Moreover, the department had serious staffing problems. There had been no promotions to captain for nearly a decade and until shortly before the report was issued, none to lieutenant to sergeant. As a result, NHPD lacked sufficient personnel at the senior management level. Vacancies had been largely filled on a temporary or acting basis.
PERF also found that detectives lacked any formal training, computers and a system for tracking cases. Although it had a forensics unit, it did not employ and professionally trained forensic scientists.
And while there was a system by which citizens could complain about officers’ conduct, PERF found that many complaints weren’t investigated fully or at all.
No one who read the preliminary PERF report in the fall of 2007 imagined that Chief Lewis and his team would be able to implement all or even most of its 57 recommendations in the next 20 months. Indeed, those who participated in the community forums held to discuss the report urged PERF to identify priorities and establish benchmarks as well as criteria by which the city could determine whether the recommendations had been implemented.
Yet 20 months later, most of the recommendations have been implemented. Policies and procedures in virtually every area of policing have been updated and, where needed, changed. The senior management ranks have been filled with captains and lieutenants. A new and more aggressive strategy for fighting crime — Targeted Activity Policing — has been developed and implemented with much success. The drug unit has been reconstituted with new procedures, controls and officers who have been carefully screened and extensively trained. Special emphasis, including the aggressive enforcement of traffic laws and the use of periodic gun buyback programs, has been directed at getting guns off the streets and reducing the numbers of shootings.
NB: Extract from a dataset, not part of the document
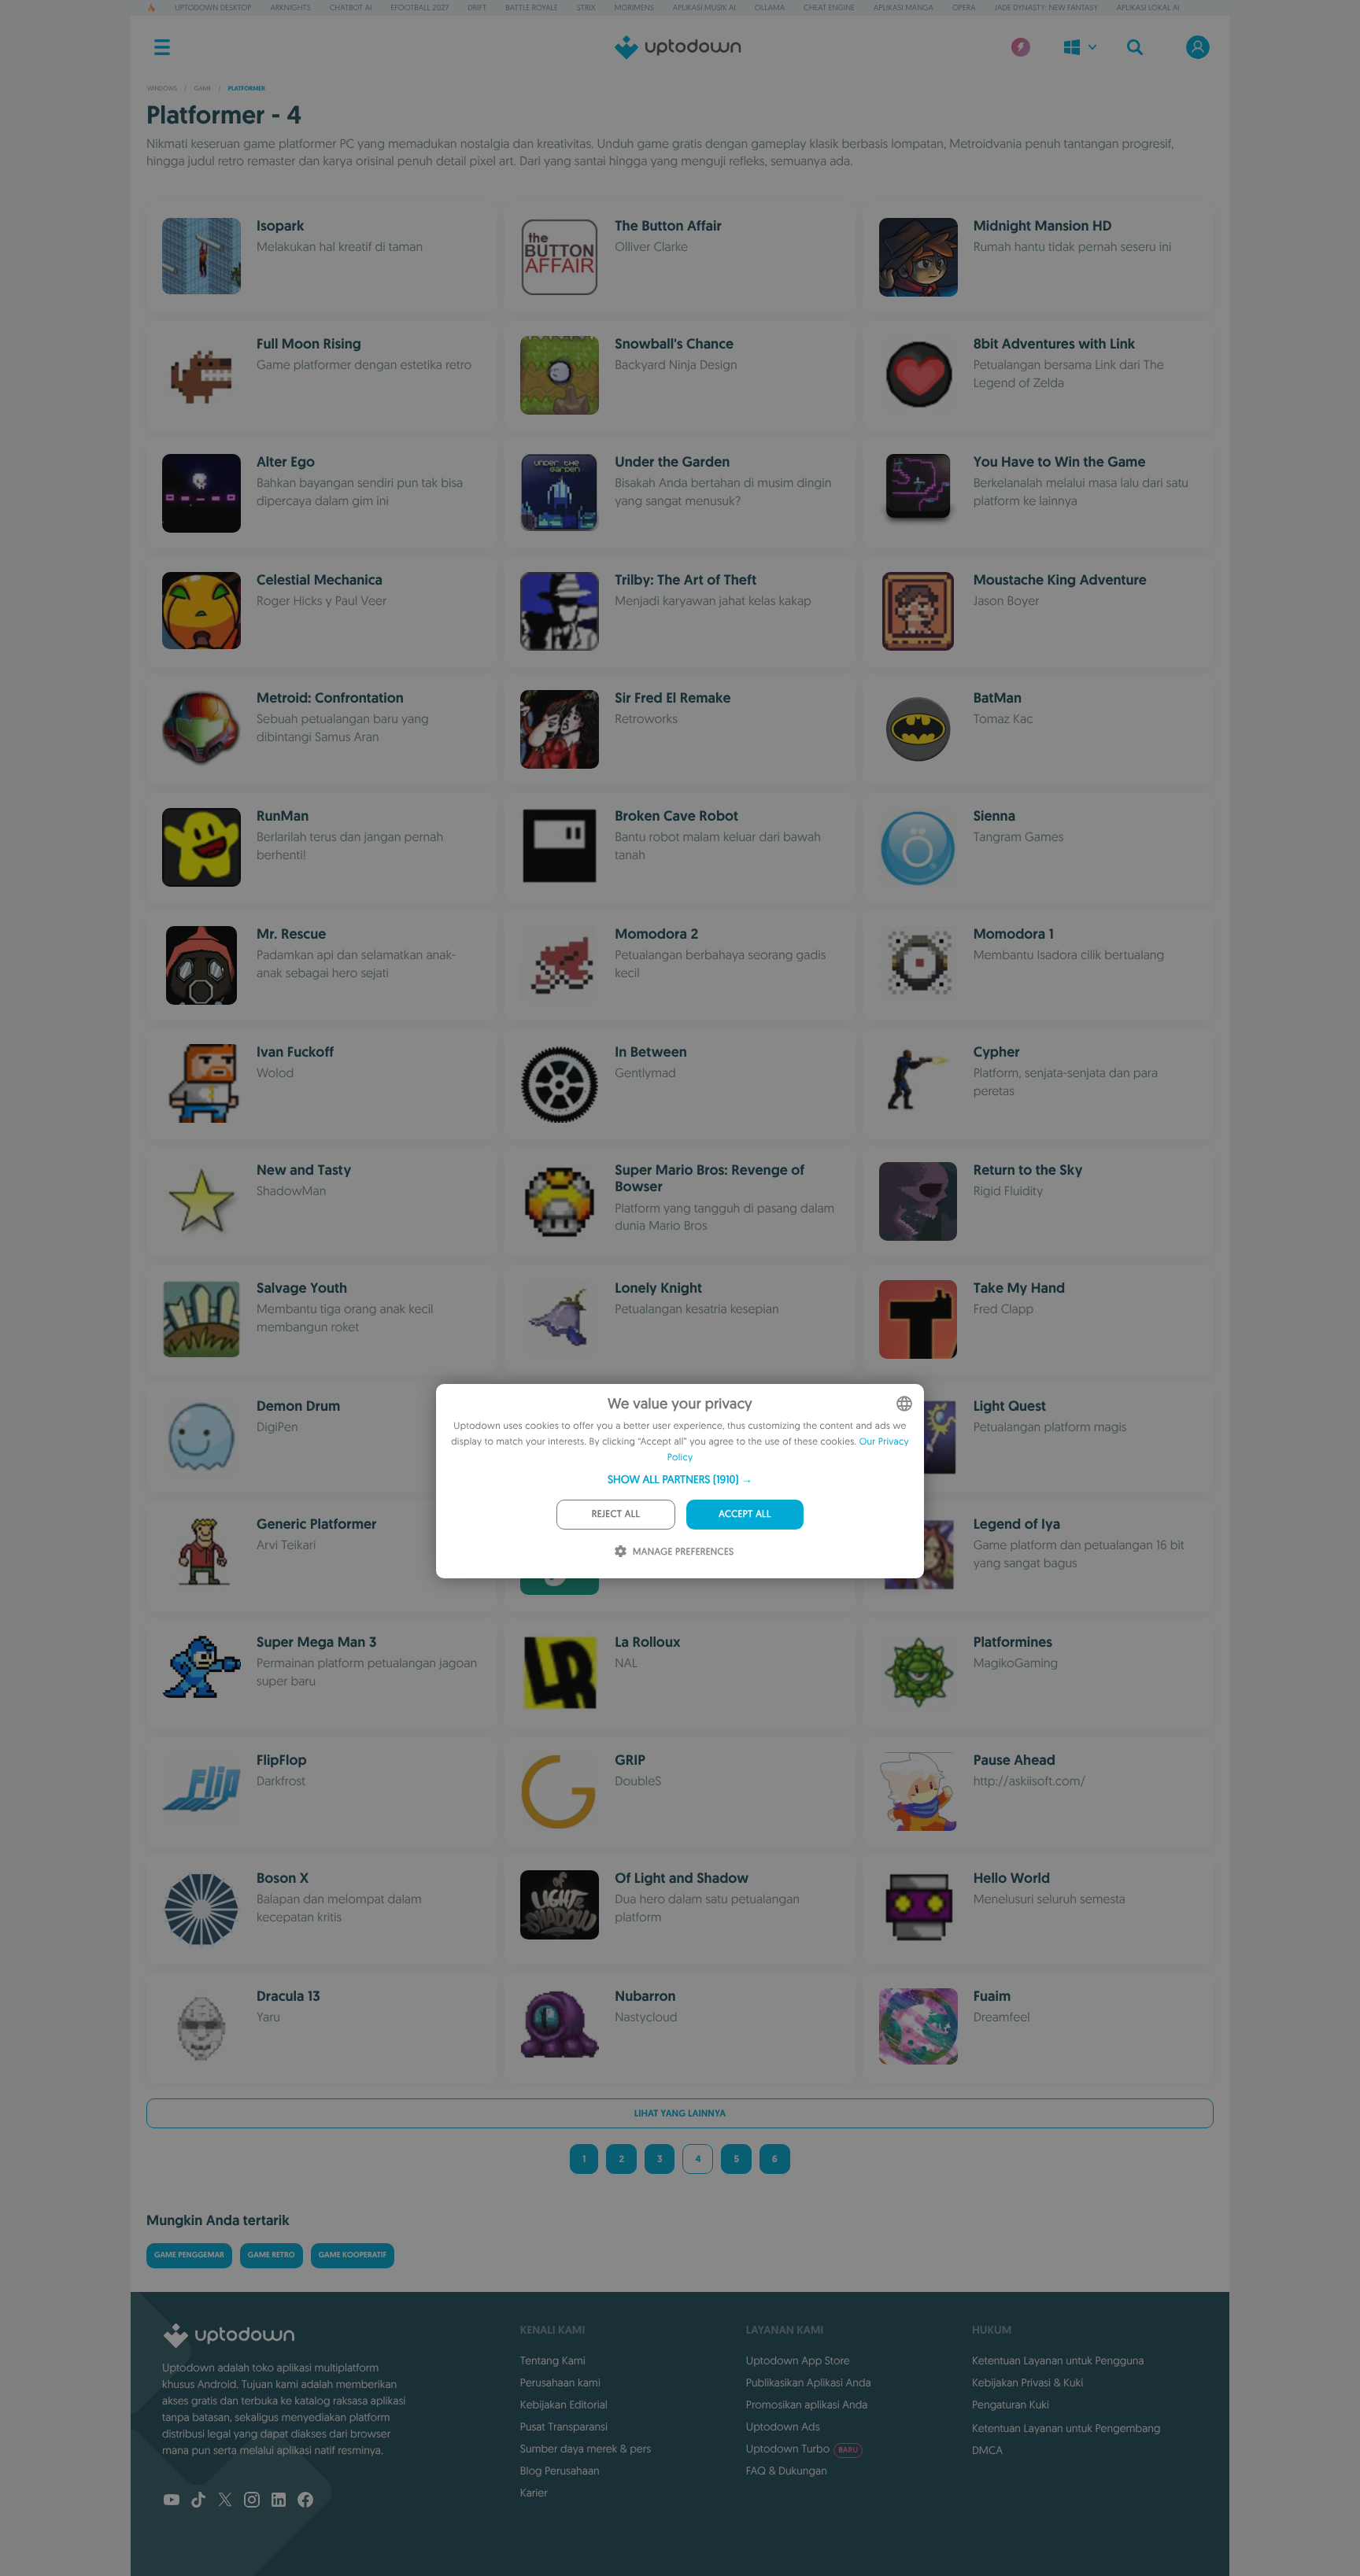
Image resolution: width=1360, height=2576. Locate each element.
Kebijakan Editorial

The results are evident in the crime statistics.
Admittedly, some officers objected to Lewis’ stern discipline. And some members of the community criticized his aggressive approach to policing and accused him of abandoning community policing, as the News did last week (“Outgoing chief reflects,” Feb. 26). Such claims miss the big picture of what was wrong, what needed to change and what has changed over the past 20 months.
Crime is still much too high in New Haven. But the police are better prepared today than they were 20 months ago to prevent crime and solve the crimes that occur.
Thank you, Chief Lewis. You will be missed.
David Cameron is a professor of political science, a member of the East Rock Management Team and has served on the Civilian Review Board.